Esperance is a village in Schoharie County, New York, United States. The population was 345 at the 2010 census. The village was given the French name for "hope."

The Village of Esperance is in eastern part of the Town of Esperance. The village is west of Schenectady.

== History ==

The village was settled circa 1793, based on an original land grant, the Ten Eyck Patent of 1769.

The village was incorporated in 1818 and a fire department was authorized to be formed. The village is the oldest incorporated village in the county. When the town of Esperance was formed in 1846, it thereupon took the name of the village.

==Geography==
Esperance is located at (42.762271, -74.259361).

According to the United States Census Bureau, the village has a total area of 0.5 mi2, of which 0.5 mi2 is land and 0.04 mi2 (5.66%) is water.

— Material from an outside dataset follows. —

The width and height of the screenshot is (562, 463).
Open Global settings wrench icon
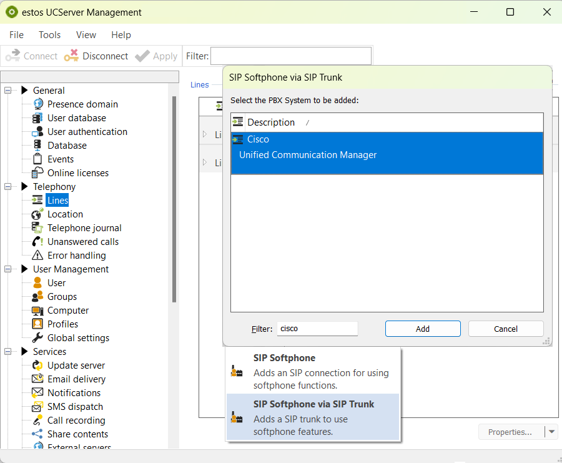pos(38,338)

The village is adjacent to the Schoharie Creek and is located on U.S. Route 20 at the junction of County Roads 28 and 44.

==Demographics==

Presbyterian Church Historical Marker

As of the census of 2000, there were 380 people, 149 households, and 106 families residing in the village. The population density was 757.7 PD/sqmi. There were 158 housing units at an average density of 315.1 /mi2. The racial makeup of the village was 96.84% White, 1.58% Black or African American, 1.05% Asian, and 0.53% from two or more races. Hispanic or Latino of any race were 0.26% of the population.

There were 149 households, out of which 34.9% had children under the age of 18 living with them, 56.4% were married couples living together, 11.4% had a female householder with no husband present, and 28.2% were non-families. 21.5% of all households were made up of individuals, and 8.1% had someone living alone who was 65 years of age or older. The average household size was 2.55 and the average family size was 3.00.

In the village, the population was spread out, with 24.5% under the age of 18, 7.1% from 18 to 24, 30.3% from 25 to 44, 25.0% from 45 to 64, and 13.2% who were 65 years of age or older. The median age was 40 years. For every 100 females, there were 102.1 males. For every 100 females age 18 and over, there were 92.6 males.

The median income for a household in the village was $46,875, and the median income for a family was $49,375. Males had a median income of $37,000 versus $26,042 for females. The per capita income for the village was $17,985. About 3.7% of families and 3.9% of the population were below the poverty line, including 2.1% of those under age 18 and 7.4% of those age 65 or over.

Historical population
| Census | Pop. | Note | %± |
| 1880 | 341 |  | — |
| 1890 | 274 |  | −19.6% |
| 1900 | 290 |  | 5.8% |
| 1910 | 263 |  | −9.3% |
| 1920 | 219 |  | −16.7% |
| 1930 | 233 |  | 6.4% |
| 1940 | 219 |  | −6.0% |
| 1950 | 322 |  | 47.0% |
| 1960 | 314 |  | −2.5% |
| 1970 | 408 |  | 29.9% |
| 1980 | 374 |  | −8.3% |
| 1990 | 324 |  | −13.4% |
| 2000 | 380 |  | 17.3% |
| 2010 | 345 |  | −9.2% |
| 2020 | 346 |  | 0.3% |
U.S. Decennial Census

==Points of interest==
- George Landis Arboretum, located north of the village.